Сходным образом Шопенгауэр различает три типа необходимости (логическая, математическая и физическая). Утверждая пару свобода/необходимость, он также пытается показать, что они могут быть по-настоящему связаны только вне сферы человеческого субъекта. Если, как утверждает Шопенгауэр, свобода есть негативное понятие, тогда она также есть и отсутствие необходимости. Но отсутствие необходимости, взятое в своем логическом завершении, включает в себя понятие «абсолютной случайности» («absolute contingency»). «Но если так, свобода, отличительным признаком которой является отсутствие необходимости, должна была бы быть безусловной независимостью от всякой причины, а потому определяться как абсолютно случайное: в высшей степени проблематичное понятие, за мыслимость которого я не ручаюсь, которое, однако, странным образом совпадает с понятием свободы»[216]. Подобные фрагменты весьма интересным способом выдают неоднозначное отношение к этике, постоянно присутствующее у Шопенгауэра, особенно применительно к добросовестности (good faith), в которой нуждается человек для того, чтобы вообще мыслить об этике. Позже Шопенгауэр проводит аналогию, утверждая, что чрезвычайно раздутая зависимость человека от свободы воли и свободы выбора столь же абсурдна, как и самосознание воды, рассуждающей следующим образом: «Это совершенно все равно, как если бы вода сказала: „Я могу вздыматься высокими волнами (да — в море при буре), могу быстро катиться вниз (да — по ложу реки), могу низвергаться с пеной и кипением (да — в водопаде), могу свободной стрелой подниматься в воздух (да — в фонтане), могу, наконец, даже выкипать и исчезать (да — при 80° тепла), но я не делаю теперь ничего такого, а добровольно остаюсь спокойной и ясной в зеркальном пруду“»[217].

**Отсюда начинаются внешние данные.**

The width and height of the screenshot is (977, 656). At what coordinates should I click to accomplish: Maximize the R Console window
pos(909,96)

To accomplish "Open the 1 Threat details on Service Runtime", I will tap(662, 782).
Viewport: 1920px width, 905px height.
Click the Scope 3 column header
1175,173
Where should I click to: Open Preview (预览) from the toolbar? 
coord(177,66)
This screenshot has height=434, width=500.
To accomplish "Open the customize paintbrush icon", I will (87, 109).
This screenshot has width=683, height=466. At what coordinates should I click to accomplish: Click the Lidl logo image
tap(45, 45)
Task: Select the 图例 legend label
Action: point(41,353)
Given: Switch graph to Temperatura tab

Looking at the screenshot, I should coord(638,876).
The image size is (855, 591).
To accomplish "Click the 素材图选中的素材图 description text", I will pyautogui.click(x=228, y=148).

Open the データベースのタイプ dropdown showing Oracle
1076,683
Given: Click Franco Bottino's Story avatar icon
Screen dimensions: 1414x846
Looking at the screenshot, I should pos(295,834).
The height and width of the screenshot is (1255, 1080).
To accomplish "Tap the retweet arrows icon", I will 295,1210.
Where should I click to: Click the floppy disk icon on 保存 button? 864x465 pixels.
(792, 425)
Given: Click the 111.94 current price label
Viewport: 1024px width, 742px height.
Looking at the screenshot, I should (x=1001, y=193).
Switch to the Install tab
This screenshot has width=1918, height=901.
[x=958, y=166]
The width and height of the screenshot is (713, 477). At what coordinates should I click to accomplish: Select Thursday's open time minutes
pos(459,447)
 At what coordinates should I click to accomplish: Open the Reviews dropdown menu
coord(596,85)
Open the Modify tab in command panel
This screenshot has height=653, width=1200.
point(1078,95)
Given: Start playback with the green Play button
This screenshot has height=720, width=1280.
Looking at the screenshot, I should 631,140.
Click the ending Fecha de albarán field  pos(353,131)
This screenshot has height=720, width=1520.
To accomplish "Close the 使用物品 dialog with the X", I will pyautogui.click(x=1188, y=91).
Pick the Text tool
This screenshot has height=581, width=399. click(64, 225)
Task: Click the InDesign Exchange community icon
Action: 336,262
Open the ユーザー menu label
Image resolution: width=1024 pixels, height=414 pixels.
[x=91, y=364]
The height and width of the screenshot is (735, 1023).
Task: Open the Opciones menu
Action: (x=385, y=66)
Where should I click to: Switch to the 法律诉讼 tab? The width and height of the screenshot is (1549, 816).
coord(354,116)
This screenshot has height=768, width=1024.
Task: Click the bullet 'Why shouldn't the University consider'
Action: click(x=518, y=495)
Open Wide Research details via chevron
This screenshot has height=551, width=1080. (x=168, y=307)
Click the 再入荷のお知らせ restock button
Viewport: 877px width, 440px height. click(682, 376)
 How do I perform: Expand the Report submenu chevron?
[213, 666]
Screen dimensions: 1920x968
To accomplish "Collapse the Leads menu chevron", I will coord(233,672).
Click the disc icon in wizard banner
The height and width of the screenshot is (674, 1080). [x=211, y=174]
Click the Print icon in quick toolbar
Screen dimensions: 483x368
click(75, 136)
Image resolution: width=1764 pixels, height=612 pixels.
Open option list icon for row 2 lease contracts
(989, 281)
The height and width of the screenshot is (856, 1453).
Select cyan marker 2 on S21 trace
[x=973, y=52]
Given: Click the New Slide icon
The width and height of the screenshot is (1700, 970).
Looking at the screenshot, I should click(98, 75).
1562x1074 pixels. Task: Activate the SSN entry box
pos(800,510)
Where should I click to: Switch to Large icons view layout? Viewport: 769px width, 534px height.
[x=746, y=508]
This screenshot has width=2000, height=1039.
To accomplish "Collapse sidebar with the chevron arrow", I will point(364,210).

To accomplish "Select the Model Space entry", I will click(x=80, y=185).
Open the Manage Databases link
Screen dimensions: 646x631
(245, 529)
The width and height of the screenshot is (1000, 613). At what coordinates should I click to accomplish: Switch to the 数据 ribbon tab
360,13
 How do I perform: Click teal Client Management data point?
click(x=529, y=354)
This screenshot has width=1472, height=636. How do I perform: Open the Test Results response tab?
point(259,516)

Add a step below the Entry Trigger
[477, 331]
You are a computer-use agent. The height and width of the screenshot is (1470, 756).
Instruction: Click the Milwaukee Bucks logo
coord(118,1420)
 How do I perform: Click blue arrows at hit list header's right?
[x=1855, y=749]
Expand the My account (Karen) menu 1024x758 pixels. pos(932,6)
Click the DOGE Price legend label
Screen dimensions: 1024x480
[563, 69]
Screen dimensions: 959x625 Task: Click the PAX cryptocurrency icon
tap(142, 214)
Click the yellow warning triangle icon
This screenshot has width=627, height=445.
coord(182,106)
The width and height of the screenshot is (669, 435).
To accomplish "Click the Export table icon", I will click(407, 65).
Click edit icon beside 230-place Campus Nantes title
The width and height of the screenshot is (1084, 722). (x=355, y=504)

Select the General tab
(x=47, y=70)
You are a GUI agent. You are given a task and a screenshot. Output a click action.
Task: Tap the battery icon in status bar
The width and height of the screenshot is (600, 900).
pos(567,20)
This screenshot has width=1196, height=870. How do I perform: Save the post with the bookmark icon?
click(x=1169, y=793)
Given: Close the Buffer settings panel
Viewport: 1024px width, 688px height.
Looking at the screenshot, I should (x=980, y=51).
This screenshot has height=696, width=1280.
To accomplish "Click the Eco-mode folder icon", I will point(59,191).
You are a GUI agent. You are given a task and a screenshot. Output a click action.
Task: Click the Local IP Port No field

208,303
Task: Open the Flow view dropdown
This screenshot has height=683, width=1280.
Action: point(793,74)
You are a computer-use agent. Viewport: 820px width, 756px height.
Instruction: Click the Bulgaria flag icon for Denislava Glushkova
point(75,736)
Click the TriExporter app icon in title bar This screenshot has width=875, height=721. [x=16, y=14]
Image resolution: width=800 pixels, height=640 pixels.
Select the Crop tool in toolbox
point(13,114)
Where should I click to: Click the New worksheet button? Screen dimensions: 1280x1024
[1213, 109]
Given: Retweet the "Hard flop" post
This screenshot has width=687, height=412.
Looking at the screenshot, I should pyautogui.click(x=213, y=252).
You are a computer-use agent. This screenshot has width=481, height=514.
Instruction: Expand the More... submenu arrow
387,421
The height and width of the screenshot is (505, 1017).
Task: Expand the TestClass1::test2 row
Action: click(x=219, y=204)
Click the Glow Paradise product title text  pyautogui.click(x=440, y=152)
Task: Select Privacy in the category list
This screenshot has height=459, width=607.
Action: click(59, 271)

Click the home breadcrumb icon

Если первое эссе в основном связано с критикой индивидуалистического и гуманистического понятия морального поступка (свобода против необходимости), то второе эссе — «Об основе морали» — касается более широкого вопроса об основании этики самой по себе. Неудивительно, что Шопенгауэр не получил приз за это эссе: с самого начала он сварливо намекает на глупость самого вопроса, в то же время отмечая «бесконечную сложность» проблемы основания. Здесь мишенью Шопенгауэра выступает Кант, но развернутая критика Канта перемежается с восхищением перед ним. Как отмечает Шопенгауэр, величайший вклад Канта в нравственную философию состоял в отрыве ее от эвдемонии (счастья, благополучия). Тогда как для древних [греков] добродетель и счастье были тождественны друг другу, для людей модерна добродетель и счастье соотносятся как основание и результат. Аксиоматический подход Канта сфокусирован не столько на эвдемонии, сколько на практических аспектах нравственного поступка. Но здесь Шопенгауэр крайне критичен, поскольку кантовский категорический императив с его акцентом на «долженствование» может привести только к абсурдной идее всеобщего «долженствования». «В практической философии, где мы не ставим себе задачей выяснять основания того, что происходит, а рассматриваем законы того, что должно происходить, хотя бы никогда и не происходило... Кто сказал вам, что должно происходить то, чего никогда не происходит?»[218]
Короче, Шопенгауэр видит в кантовском категорическом императиве церковь замаскированную под суд: «Понимание этики в императивной форме как учения об обязанностях и представление о моральной ценности или неценности человеческих поступков как об искажении или нарушении обязанностей, бесспорно, имеет свой источник вместе с долженствованием только в теологической морали и, прежде всего, в декалоге»[219]. Шопенгауэр позднее рассуждает о кантовской этике как имеющей мистическое «гиперфизическое» ядро: «...в кантовской школе практический разум со своим категорическим императивом все более и более получает характер гиперфизического факта, дельфийского храма в человеческой душе — храма, где из мрака святилища доносятся оракулы, непреложно возвещающие хотя, к сожалению, и не то, что случится, но по крайней мере то, что должно бы случиться»[220].
216
220
Там же. С. 404. Несмотря на эту критику, Шопенгауэр сохраняет определенные элементы моральной философии Канта. В особенности это касается того, как Шопенгауэр трактует пару свобода/необходимость, которую он уже разбирал в первом эссе. Необходимость как достаточное основание является расширением феноменального мира явлений, царством индивидуальной человеческой воли, которую Шопенгауэр называет «эмпирическим характером» человека. Ей противостоит свобода, которую Шопенгауэр уже определил в терминах абсолютной контингентности и которую он связывает с ноуменальным миром у Канта, — Воля в себе, тем не менее проявляющаяся в человеке, которую Шопенгауэр называет «интеллигибельным характером».